Sidang korupsi pengadaan alat kesehatan atau alkes di Dinas Kesehatan Banten.
Sumber :
  • Irwandi

VIVA.co.id – Mantan Direktur PT Arca Mandiri, Yusuf Supriadi, yang ternyata hanya sopir karyawan dari Chaeri Wardana alias Wawan, yang merupakan adik  mantan Gubernur Banten, Ratu Atut Chosiyah, memberikan keterangan di pengadilan terkait kasus korupsi alat kesehatan di Dinas Kesehatan Provinsi Banten.
 
Yusuf yang dihadirkan Jaksa Penuntut Umum (JPU) Pengadilan Tipikor, memberikan keterangan yang mengejutkan dalam sidang lanjutan perkara kasus korupsi dengan terdakwa mantan Gubernur Banten Ratu Atut.

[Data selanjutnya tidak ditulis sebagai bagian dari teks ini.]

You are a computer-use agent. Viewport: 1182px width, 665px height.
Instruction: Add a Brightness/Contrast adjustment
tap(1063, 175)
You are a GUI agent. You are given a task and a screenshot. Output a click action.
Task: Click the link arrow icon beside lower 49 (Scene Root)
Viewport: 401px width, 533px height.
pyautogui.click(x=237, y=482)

Fakta persidangan yang mengejutkan disampaikan oleh Yusuf saat Jaksa KPK menanyakan kepadanya apakah Yusuf pernah diminta Dadang Prijatna, yang dalam hal ini adalah anak buat Wawan, untuk mengantar Uang kepada orang tertentu.

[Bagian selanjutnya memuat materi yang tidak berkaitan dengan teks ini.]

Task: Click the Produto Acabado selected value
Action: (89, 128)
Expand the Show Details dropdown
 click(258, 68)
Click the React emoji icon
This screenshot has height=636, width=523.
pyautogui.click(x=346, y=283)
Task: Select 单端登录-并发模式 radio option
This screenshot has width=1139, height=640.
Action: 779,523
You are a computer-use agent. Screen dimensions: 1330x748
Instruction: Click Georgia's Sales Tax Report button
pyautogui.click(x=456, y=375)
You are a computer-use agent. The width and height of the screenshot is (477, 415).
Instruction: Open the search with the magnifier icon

Sesuai pengakuannya, Yusuf sering diminta  Dadang  mengantarkan uang kepada orang tertentu. Namun, dia mengaku tidak pernah diminta  mengantarkan cek.

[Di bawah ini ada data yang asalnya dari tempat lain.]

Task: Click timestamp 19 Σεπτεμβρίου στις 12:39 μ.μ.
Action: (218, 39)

"Pernah," kata Yusuf saat memberikan keterangan sebagai saksi di sidang lanjutan terdakwa Ratu Atut di PN Tipikor, Jakarta Pusat, Rabu 5 April 2017.

Yusuf membeberkan, pernah mengantarkan uang ke Pejabat pelaksana teknis kegiatan, Jana Sunawati. Uang berada dalam map berwarna cokelat yang dimasukkan ke plastik dan diantar ke rumah Jana langsung. Namun Yusuf mengaku tak mengetahui jumlah uangnya karena hanya diperintah mengantar. Sudah lebih dari satu kali dia mengantarkan uang itu ke rumah Jana. "Kalau ada perintah dari Pak Dadang saya antarkan," katanya.  

Selain itu, Yusuf mengaku juga pernah diminta mengantar uang oleh Dadang kepada Kepala Dinas Kesehatan Provinsi Banten, Djadja Buddy Suhardja. Dia menyebut dua kali mengantarkan amplop yang berisi uang kepada Djadja. Namun amplop itu, lebih kecil dibandingkan yang diantarkan kepada Jana. Pengiriman juga disampaikan kepada sejumlah nama lain. "(Selain Janna) Pernah. Ke Pak Djadja. Seingat saya dua kali," katanya.